それぞれの「はじめに」からも引いてみる。

  不十分ながらも私が滝沢神学から学んだのは「何を支えとして生きるか」という、
  いわば消極的な側面であった。しかし、人が人生で出会うことには、悲しみにも
  喜びにも、一つひとつもっともっと積極的な意味があるのではないか。「いかに
  生きるべきか」「何を目標に生きるべきか」という積極的な側面が私の理解から
  欠落していたのではないか。
  超感覚的世界という、「もうひとつの世界を洞察することによってのみ、人間生
  活の価値と意味が見出せる」のであり、「人生の意義についての最も重要な疑問
  に答えるには、超感覚的世界に通じることが不可欠である」、しかも「現代の自
  然認識の基盤の上に立つ人が肯定できぬようなものは何ひとつ述べられていない」
  し、「とらわれぬ理性と健全な真理感情を働かせても理解できないような事柄は、
  何も述べていない」とシュタイナーはいう。シュタイナーを学ばなくてはならな
  い、そう思われた。(『滝沢克己からルドルフ・シュタイナーへ』)

  人生の意味とは何でしょうか。所詮、必ず死ぬと分かっているのに、辛い思いを
  してまで、何のために勉強し、働き、生きるのでしょうか。なぜ私たちは生まれ
  たのでしょうか。
  でも、もし生きることに意味がないとしたら、死ぬことにも意味がないのではな
  いでしょうか。もし死に意味があるとしたら、生に絶望してなはらないのではな
  いでしょうか。
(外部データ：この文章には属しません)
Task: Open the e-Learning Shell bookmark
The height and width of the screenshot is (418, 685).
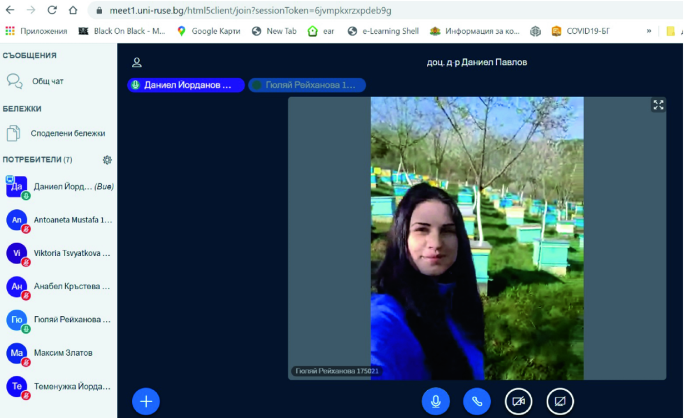Action: [382, 31]
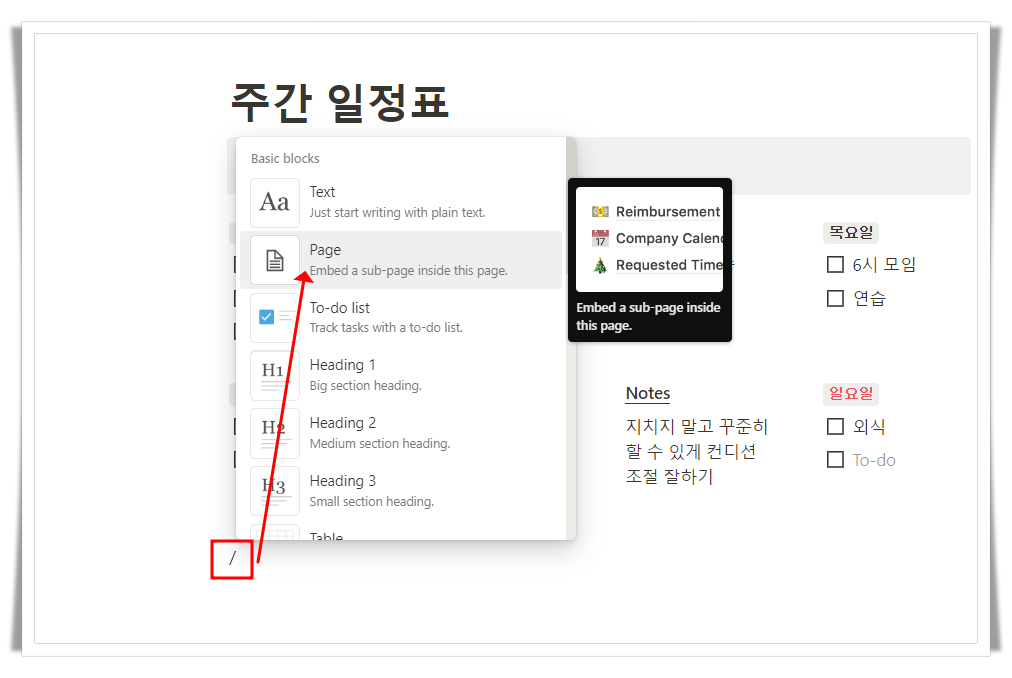The height and width of the screenshot is (678, 1012).
Task: Click the 목요일 day label
Action: pos(849,232)
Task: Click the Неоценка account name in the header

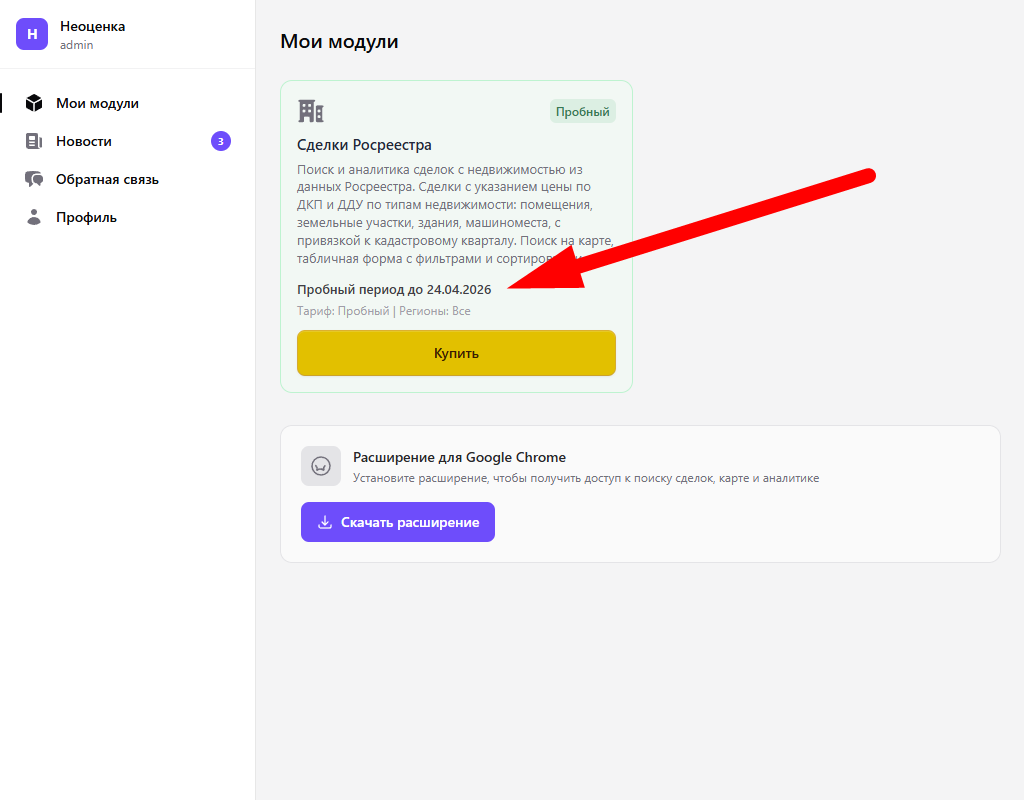Action: pos(93,26)
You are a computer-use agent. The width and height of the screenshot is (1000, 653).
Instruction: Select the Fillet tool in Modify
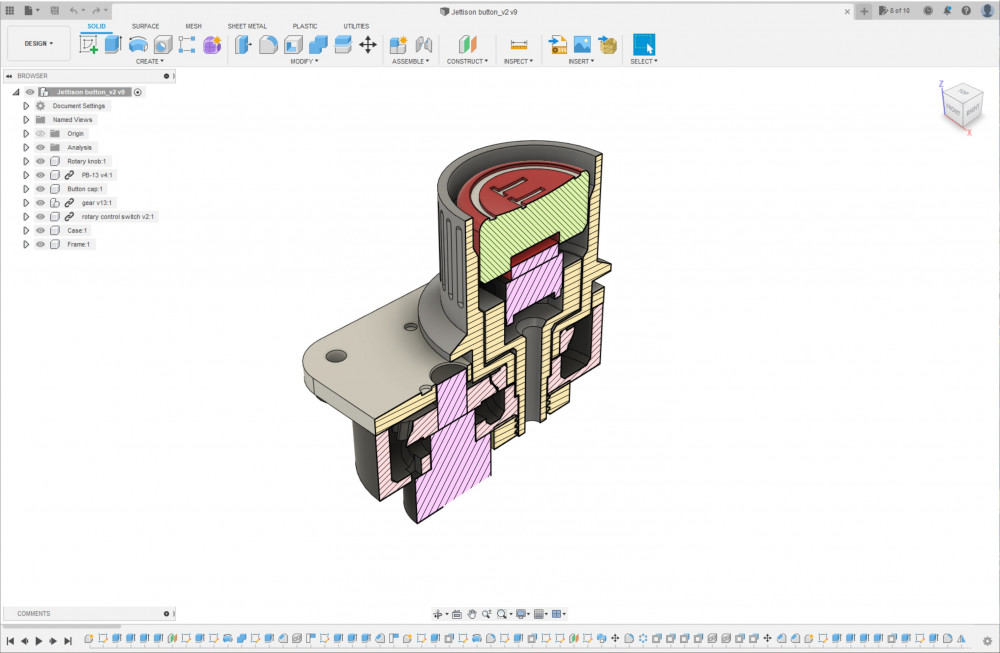point(268,45)
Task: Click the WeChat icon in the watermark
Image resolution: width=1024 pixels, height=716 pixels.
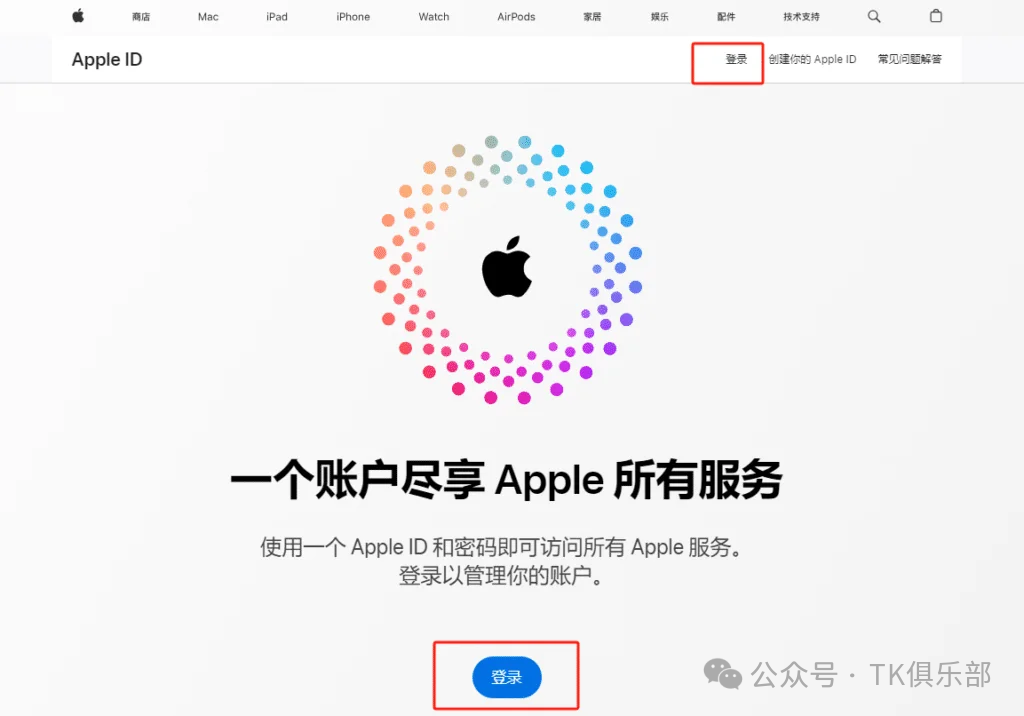Action: coord(723,674)
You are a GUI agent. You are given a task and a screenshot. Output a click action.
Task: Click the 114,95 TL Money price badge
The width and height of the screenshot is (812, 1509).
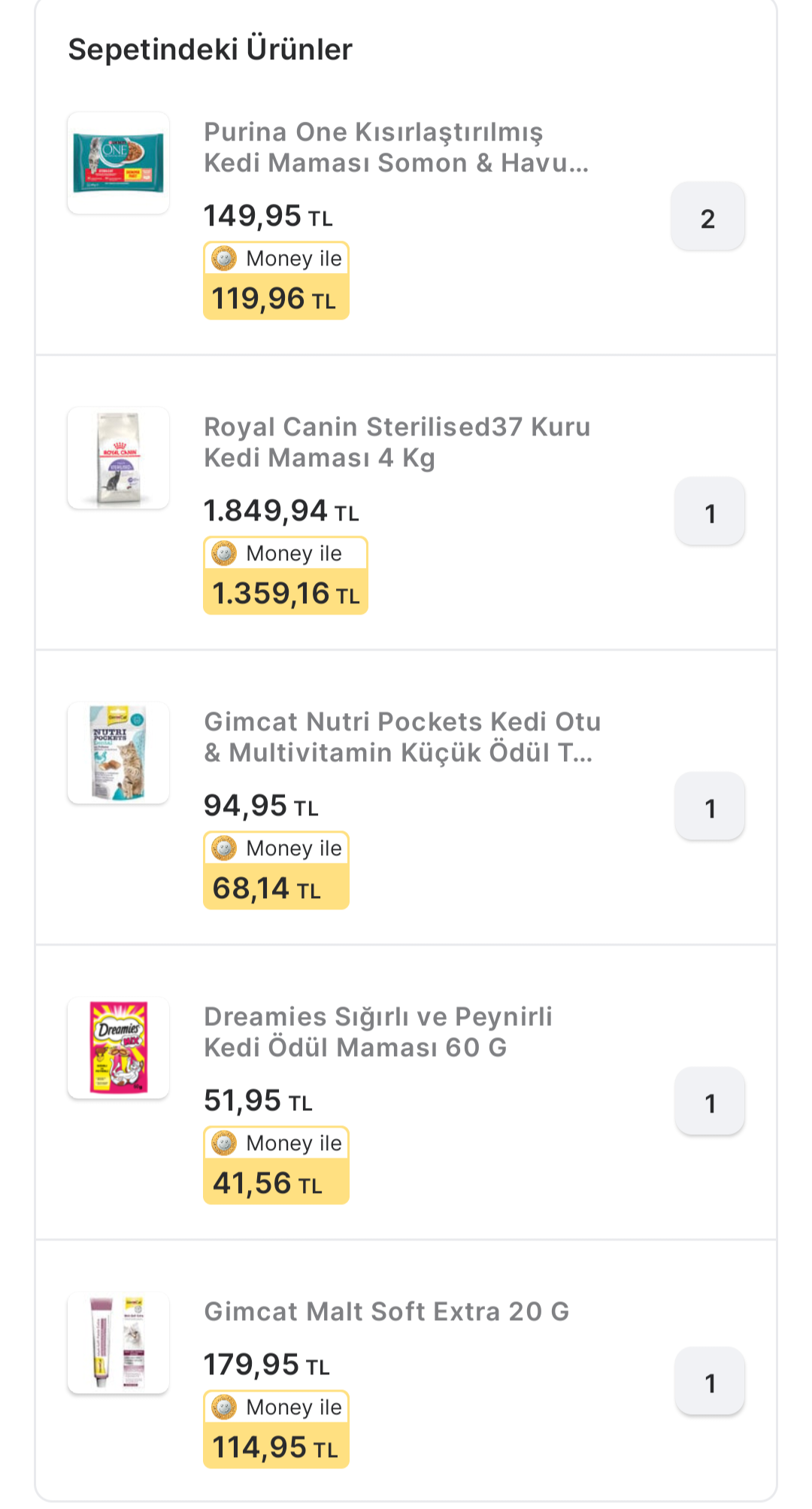[275, 1447]

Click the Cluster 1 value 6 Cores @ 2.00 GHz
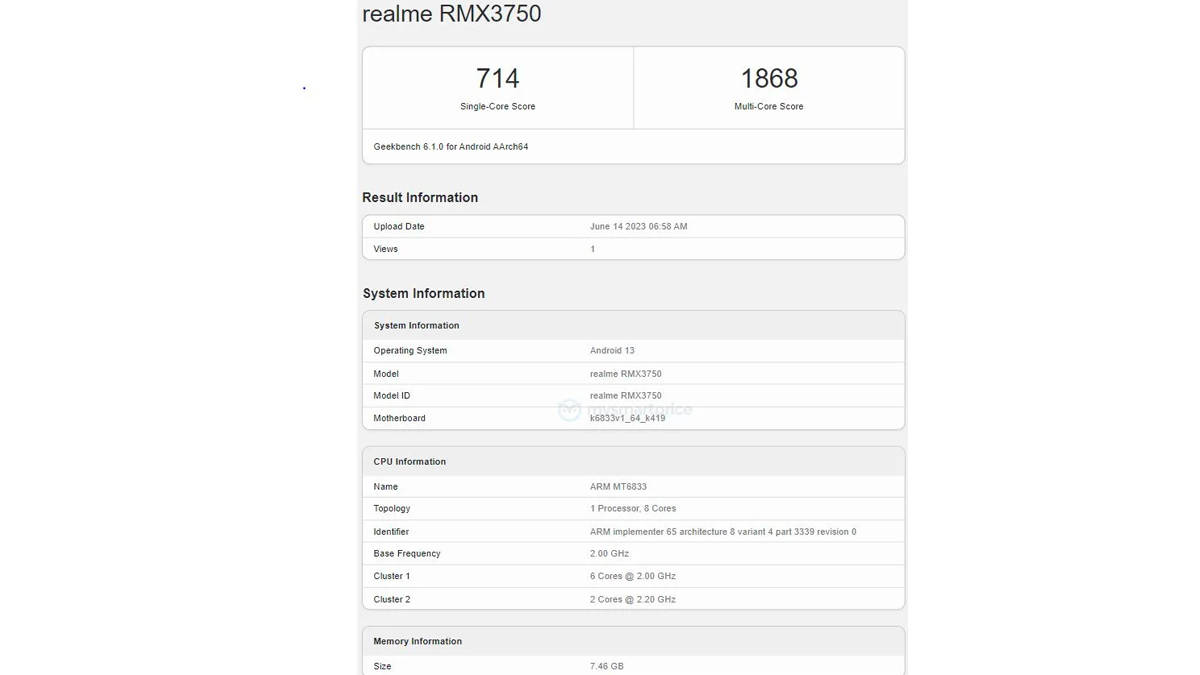pyautogui.click(x=632, y=577)
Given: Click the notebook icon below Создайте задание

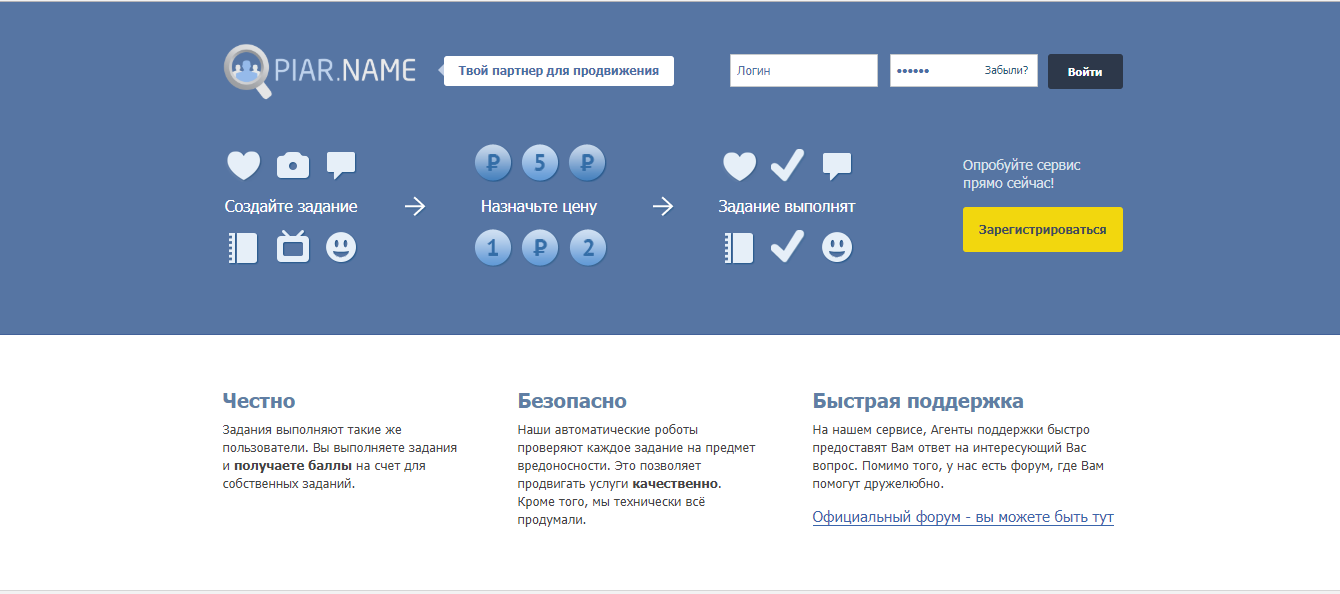Looking at the screenshot, I should pyautogui.click(x=243, y=247).
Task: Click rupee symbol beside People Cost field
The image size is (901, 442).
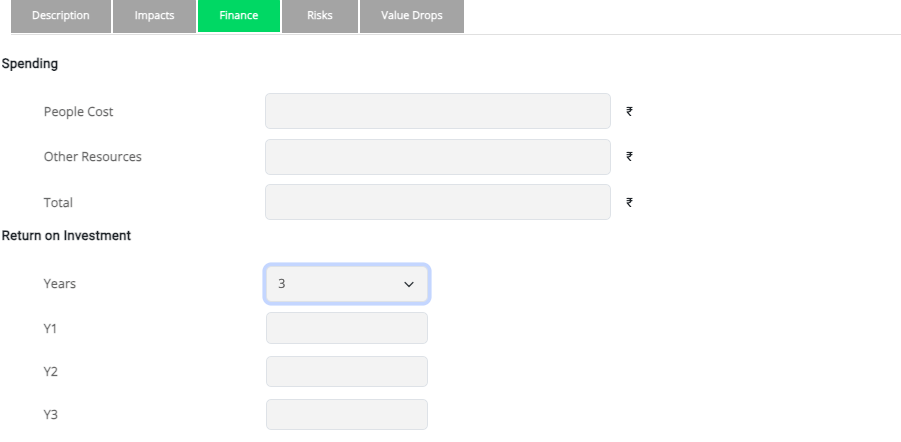Action: (629, 112)
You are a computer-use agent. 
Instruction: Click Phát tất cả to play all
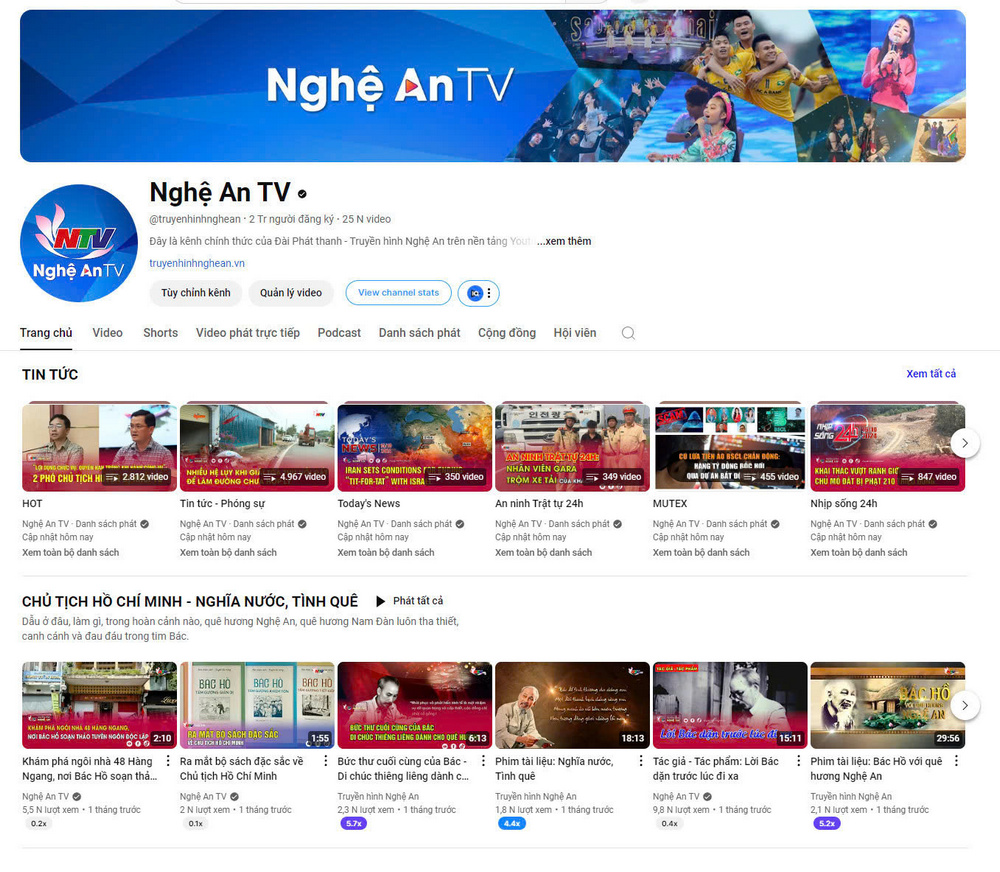coord(409,601)
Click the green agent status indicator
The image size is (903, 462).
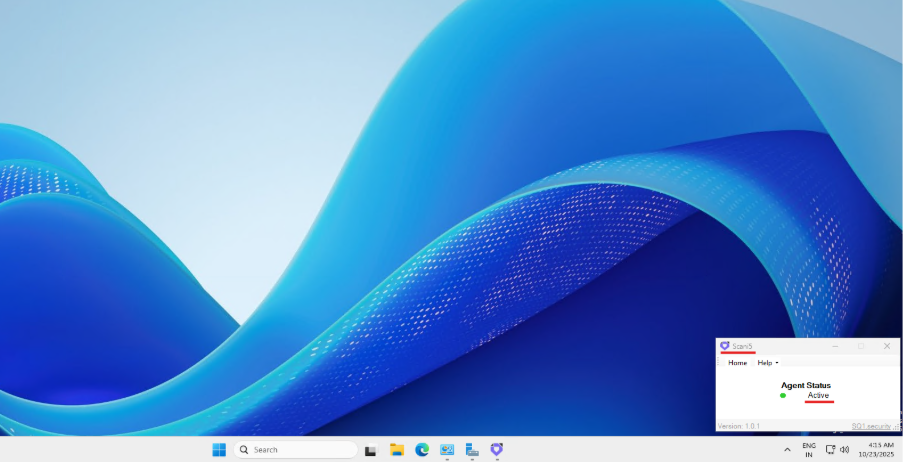(783, 395)
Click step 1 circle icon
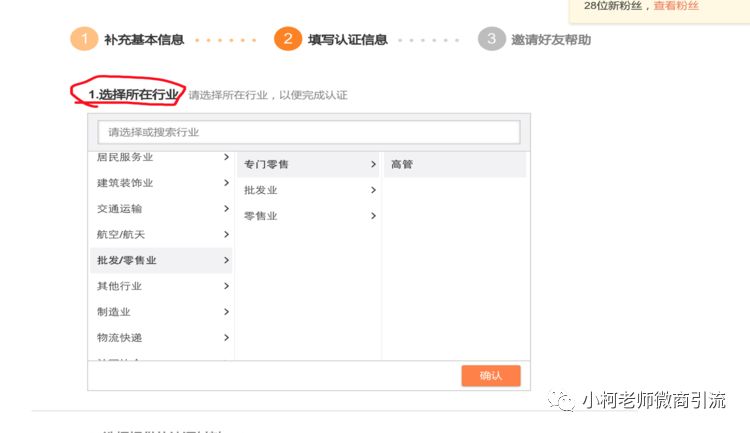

そして、生に絶望しないということは、死にも絶望しないという
  ことではないでしょうか。
  (・・・)
  今こそ、ニヒリズムを根本的に克服すべきときであり、それが時代の要請だと思
  われます。
  ニヒリズムに陥るのも、人生に絶望するのもこの私です。しかし、その私とは、
  自己とは何かということが問題です。私たちは唯物論的な近代科学の影響を強く
  受け、肉体が自分だと思っています。肉体が何よりも大事で、肉体が死んだら、
  自分は消えてしまうと思っています。(・・・)
  しかし本当は、そのような唯物論的な世界観に私たちは納得していないのではな
  いでしょうか。(『いのちの声を聞く』)

今回の塚田さんの著書を読みながら、
あらためて考え直してみようとしていることがある。
それは、「シュタイナーを/から学ぶ」ということは
いったいどういうことなのだろうかということである。
というか、そういう抽象的一般的な問いかけというよりも、
「ぼくはシュタイナーから何を学び、これから何を学びたいと思っているのか」
というほうが適切だろう。

ぼくにとってもシュタイナーは、もっとも重要なテーマなのだけれど、
ぼくにとって重要なのは、それが「精神科学」であるということのように思われる。
つまり、シュタイナーは、「宗教」ではなく、
あくまでも「科学/学問」として、その「神秘学」を位置づけようとしている
ということ。
霊的な世界観ということに関していえば、シュタイナー以外からでも
それなりの、部分的にはもっと深い理解も得られることがあるのだけれど、
それを「科学/学問」として位置づけていくことは現状では難しい。
諸科学を「精神科学的に拡張する」ことの可能性は
現在のところ、総合として、シュタイナー以外にはない
(と、少なくともぼくは思っている)。

シュタイナーから何を学ぶかは人それぞれで、
塚田さんのように、マジメに、あまり屈折したりしないで、
きわめてストレートに、「いのちの声」や「人生の意味」を
そこから得ようとすることもできるだろうし、
それとはまた別の方向からアプローチすることもできるわけで、
自分なりのガイドとしていくことのできる大きな可能性の塊として
シュタイナーを/から学んでいければと思っている。